I was desperate. I would say "I was drunk" but a) it was 1:30 in the afternoon, and b) I don't *get* drunk; I get sick. So I was full of pizza and fears of looking my age.
(Note: I notice now that when I say "I'm 35" or "I got fat" nobody corrects me or protests at either one. Oh, dear.)
So I get this jar of stuff. I slather it on, let it dry for ten minutes, then use my fingertips, moistened with warm water, to buff it off my face.
I will not lie to you, sisters. My skin looked and felt like absolute shit after I was done.

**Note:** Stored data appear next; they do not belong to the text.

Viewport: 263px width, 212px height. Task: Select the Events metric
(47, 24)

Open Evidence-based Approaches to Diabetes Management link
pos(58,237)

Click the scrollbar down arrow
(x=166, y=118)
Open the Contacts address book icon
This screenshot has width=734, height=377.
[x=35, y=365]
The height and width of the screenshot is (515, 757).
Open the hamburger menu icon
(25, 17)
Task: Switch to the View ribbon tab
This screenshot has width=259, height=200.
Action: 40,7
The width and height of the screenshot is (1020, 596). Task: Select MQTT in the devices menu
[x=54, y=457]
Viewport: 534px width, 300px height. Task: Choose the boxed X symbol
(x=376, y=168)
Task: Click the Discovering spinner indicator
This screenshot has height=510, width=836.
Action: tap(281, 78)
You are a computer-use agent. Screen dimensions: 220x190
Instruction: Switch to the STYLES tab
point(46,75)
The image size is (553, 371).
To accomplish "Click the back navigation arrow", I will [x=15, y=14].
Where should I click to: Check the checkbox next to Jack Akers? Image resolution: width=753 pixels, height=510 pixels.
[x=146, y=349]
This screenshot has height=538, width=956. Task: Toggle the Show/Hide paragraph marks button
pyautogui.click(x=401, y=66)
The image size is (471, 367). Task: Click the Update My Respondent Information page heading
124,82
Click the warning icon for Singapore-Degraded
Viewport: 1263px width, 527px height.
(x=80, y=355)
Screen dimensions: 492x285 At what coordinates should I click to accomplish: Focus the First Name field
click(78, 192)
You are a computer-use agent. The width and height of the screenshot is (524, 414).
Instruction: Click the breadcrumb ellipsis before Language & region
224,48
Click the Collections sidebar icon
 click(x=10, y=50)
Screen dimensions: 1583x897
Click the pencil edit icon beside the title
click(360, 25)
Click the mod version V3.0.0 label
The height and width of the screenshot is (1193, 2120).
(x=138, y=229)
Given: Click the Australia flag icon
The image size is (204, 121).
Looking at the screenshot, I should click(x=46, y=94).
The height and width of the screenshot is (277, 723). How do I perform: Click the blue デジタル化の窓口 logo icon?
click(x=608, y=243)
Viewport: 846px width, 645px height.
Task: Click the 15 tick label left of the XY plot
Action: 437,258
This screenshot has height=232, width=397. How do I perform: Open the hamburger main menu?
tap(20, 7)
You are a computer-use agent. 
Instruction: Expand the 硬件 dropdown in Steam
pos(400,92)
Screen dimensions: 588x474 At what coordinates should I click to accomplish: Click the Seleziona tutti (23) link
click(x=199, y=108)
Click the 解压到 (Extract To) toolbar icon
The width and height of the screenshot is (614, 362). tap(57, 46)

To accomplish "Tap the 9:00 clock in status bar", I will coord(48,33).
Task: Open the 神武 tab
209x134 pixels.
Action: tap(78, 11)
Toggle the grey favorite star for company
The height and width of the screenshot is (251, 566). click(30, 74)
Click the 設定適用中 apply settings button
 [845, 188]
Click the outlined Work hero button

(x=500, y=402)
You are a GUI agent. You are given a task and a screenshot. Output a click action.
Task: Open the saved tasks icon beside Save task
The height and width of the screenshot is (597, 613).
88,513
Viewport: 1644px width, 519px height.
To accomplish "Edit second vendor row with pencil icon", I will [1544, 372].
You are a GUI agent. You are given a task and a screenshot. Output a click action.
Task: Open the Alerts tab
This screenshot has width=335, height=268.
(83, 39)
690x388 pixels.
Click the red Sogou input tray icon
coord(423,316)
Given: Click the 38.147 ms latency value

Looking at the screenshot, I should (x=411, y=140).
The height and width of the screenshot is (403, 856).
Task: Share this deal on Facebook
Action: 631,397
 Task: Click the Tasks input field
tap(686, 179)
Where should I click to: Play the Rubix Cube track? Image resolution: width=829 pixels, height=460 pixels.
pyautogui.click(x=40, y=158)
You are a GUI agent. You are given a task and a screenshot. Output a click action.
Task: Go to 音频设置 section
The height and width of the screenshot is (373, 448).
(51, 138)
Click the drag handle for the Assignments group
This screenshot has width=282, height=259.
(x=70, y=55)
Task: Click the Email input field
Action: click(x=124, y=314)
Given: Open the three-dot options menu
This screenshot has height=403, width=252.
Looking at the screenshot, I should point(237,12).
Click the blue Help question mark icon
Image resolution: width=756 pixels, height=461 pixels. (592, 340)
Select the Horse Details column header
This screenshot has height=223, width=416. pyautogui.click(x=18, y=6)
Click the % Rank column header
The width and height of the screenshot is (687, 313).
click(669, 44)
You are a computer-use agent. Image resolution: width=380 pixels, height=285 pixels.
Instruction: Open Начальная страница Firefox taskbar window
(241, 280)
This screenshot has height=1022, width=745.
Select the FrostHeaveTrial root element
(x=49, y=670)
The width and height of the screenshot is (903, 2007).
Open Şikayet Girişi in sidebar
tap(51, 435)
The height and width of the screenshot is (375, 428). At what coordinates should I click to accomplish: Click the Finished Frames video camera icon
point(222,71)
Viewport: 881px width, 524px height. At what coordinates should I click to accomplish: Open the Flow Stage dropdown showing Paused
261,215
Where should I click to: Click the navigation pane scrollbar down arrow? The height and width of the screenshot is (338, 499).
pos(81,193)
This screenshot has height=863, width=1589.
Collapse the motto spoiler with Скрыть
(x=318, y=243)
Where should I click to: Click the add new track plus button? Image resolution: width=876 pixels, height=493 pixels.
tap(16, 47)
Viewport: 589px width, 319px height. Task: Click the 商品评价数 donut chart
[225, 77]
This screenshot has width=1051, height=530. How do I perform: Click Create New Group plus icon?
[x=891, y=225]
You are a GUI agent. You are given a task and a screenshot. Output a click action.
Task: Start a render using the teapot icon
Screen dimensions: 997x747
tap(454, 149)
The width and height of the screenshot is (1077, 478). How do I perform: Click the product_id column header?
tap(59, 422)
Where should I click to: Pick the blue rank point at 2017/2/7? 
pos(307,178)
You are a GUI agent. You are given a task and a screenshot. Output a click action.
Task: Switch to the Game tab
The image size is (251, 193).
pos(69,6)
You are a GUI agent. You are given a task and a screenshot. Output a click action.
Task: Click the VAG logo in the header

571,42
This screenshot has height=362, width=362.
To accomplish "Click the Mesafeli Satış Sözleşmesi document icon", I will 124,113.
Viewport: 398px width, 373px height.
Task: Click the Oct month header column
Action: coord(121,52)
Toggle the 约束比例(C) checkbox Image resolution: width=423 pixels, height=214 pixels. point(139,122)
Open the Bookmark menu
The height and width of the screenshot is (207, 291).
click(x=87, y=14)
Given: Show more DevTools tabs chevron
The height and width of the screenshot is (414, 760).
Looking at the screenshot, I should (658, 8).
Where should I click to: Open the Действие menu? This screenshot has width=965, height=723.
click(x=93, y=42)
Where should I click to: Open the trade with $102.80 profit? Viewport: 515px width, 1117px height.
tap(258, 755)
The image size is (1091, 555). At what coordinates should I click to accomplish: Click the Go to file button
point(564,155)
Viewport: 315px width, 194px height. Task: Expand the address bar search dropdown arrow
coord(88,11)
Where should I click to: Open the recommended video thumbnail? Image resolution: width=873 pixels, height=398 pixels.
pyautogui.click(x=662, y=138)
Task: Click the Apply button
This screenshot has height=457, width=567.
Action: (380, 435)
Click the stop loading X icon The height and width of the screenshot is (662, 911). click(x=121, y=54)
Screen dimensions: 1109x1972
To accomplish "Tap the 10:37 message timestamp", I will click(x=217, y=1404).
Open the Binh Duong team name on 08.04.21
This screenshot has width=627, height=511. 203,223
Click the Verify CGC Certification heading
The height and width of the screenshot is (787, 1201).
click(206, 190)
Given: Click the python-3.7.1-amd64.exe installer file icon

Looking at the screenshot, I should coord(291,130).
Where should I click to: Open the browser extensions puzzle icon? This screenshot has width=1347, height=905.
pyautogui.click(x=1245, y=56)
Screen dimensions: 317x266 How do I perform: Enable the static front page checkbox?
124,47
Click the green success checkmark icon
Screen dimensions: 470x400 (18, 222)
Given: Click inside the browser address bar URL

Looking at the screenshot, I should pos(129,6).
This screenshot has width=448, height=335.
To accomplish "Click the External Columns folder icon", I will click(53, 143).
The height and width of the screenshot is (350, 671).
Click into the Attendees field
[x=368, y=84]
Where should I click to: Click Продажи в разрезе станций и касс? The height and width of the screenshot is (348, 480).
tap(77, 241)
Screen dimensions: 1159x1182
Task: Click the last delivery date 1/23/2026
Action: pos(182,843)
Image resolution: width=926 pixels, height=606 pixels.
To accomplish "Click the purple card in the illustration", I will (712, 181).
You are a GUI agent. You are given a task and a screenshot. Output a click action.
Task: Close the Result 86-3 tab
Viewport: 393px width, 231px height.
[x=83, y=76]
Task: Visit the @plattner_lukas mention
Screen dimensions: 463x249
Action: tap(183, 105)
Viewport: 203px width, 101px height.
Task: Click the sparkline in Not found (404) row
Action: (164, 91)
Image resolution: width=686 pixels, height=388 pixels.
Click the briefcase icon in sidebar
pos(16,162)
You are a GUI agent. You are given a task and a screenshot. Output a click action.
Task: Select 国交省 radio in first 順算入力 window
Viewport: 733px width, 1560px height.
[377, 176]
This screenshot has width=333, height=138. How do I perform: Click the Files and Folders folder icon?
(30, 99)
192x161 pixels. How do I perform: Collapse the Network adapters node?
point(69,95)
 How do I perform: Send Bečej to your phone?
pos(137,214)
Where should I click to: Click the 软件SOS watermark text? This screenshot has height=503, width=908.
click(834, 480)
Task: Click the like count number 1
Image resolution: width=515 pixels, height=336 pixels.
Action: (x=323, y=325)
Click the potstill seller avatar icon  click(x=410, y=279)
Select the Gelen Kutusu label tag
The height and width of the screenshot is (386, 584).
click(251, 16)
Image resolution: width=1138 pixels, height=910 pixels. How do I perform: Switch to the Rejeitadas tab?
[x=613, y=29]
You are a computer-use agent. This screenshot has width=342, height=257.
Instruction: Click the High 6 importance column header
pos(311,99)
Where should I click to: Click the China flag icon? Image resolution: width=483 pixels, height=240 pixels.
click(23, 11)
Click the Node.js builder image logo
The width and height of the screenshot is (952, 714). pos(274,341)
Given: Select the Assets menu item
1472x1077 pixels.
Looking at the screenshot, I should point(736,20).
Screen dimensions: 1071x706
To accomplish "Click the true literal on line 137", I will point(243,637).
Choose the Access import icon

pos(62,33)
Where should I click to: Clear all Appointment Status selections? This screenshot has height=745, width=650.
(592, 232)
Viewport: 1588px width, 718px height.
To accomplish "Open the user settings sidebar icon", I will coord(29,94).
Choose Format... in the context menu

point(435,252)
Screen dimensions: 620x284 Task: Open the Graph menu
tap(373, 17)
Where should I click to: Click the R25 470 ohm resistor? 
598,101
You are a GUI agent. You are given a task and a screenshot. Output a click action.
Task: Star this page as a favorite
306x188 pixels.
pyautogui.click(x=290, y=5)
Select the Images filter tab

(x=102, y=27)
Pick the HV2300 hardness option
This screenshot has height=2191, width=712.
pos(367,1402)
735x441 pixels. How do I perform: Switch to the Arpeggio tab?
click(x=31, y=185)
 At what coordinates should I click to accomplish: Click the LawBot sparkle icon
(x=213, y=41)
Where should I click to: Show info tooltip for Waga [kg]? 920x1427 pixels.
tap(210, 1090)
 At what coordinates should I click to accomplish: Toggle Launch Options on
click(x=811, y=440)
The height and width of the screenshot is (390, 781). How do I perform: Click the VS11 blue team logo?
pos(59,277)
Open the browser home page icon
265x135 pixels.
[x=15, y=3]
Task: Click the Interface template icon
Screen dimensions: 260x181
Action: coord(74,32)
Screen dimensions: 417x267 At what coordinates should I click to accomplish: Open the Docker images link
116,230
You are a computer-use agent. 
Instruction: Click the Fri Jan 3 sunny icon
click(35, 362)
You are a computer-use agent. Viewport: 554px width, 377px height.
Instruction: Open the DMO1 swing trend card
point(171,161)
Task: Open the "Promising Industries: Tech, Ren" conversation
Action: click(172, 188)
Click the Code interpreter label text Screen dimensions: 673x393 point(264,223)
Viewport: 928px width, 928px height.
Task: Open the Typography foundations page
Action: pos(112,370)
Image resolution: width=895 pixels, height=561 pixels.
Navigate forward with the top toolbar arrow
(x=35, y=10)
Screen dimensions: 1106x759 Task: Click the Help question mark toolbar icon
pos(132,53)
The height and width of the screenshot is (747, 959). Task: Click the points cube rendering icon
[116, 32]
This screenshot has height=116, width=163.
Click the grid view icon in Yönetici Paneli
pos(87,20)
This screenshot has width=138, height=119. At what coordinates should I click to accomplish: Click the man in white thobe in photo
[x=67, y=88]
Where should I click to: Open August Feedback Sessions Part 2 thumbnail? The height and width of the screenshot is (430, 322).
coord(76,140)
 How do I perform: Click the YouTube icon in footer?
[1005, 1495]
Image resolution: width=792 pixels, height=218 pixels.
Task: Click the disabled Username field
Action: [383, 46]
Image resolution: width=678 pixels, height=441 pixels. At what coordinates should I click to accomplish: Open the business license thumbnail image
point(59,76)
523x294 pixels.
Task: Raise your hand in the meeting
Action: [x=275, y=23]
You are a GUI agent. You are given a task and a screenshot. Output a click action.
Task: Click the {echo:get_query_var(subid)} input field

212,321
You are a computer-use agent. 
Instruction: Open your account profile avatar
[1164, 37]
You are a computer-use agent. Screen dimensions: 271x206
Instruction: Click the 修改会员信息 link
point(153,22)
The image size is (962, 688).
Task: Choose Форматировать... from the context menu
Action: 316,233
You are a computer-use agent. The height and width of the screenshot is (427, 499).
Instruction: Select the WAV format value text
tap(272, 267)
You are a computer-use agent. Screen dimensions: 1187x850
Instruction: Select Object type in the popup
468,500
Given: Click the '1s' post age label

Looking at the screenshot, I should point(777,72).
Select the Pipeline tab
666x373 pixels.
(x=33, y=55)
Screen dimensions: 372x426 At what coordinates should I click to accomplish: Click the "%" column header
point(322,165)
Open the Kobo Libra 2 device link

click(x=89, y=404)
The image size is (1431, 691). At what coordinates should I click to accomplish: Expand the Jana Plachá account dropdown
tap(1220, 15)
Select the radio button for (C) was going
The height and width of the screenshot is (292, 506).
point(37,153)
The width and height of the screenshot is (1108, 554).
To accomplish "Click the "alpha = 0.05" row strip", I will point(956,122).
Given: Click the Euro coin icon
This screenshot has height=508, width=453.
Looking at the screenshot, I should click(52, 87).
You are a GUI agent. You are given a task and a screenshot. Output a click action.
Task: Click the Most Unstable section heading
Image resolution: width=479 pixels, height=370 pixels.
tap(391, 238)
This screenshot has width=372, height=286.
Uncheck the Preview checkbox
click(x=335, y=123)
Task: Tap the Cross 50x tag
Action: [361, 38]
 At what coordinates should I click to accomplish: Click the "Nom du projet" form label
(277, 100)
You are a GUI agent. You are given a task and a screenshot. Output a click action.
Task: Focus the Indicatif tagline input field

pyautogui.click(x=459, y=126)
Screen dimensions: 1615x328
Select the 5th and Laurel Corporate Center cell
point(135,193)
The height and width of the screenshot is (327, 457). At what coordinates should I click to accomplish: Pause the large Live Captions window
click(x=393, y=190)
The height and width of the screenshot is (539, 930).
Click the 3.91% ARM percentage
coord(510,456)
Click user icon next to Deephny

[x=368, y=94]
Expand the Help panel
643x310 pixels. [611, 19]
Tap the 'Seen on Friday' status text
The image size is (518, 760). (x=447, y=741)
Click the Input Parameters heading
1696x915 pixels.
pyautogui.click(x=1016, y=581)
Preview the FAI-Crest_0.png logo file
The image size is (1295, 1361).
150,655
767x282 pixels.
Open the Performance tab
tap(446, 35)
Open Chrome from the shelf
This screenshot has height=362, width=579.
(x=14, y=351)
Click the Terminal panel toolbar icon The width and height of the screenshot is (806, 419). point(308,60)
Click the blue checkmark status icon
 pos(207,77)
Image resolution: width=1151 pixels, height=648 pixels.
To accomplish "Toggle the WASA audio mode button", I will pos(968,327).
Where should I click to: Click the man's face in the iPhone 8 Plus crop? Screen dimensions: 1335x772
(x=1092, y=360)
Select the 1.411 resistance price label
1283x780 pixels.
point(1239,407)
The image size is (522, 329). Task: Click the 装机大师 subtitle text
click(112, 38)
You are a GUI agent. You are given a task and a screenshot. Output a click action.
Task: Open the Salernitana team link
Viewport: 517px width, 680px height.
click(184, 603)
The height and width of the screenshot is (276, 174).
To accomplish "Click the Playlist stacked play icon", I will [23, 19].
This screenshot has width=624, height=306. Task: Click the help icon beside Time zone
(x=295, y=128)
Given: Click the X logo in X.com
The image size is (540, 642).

However....the next day, I got many compliments on my skin. The pebbly texture that I've grown used to, the signal of PMS-under-skin-zits, was gone. Fine lines were Honest-to-Frog Diminished. Makeup went on more smoothly. There was nary a sign of redness.
One of my patients (given, he was on Ativan at the time) said, "You look so innocent."
Part Four:
I'm honestly, no-joking-here worried about how long I can keep up this work. Neuro nursing is notoriously hard on the body; you have to lift people who have no idea that they have a right/left side. Lately, I've started noticing that I creak interestingly when I turn over in bed (I need a new mattress anyhow, but this is on top of that), that I can't check my blind spot as easily as I used to, that I get out of a low chair without pain.
Having lived with chronic pain in the past, I'm in no hurry to do it again. I'm looking hard at leaving the high-control, high-prestige world of University Nursing and going to the Community Scary Hospital About To Open In The Spring in the hopes that I'll have some variety.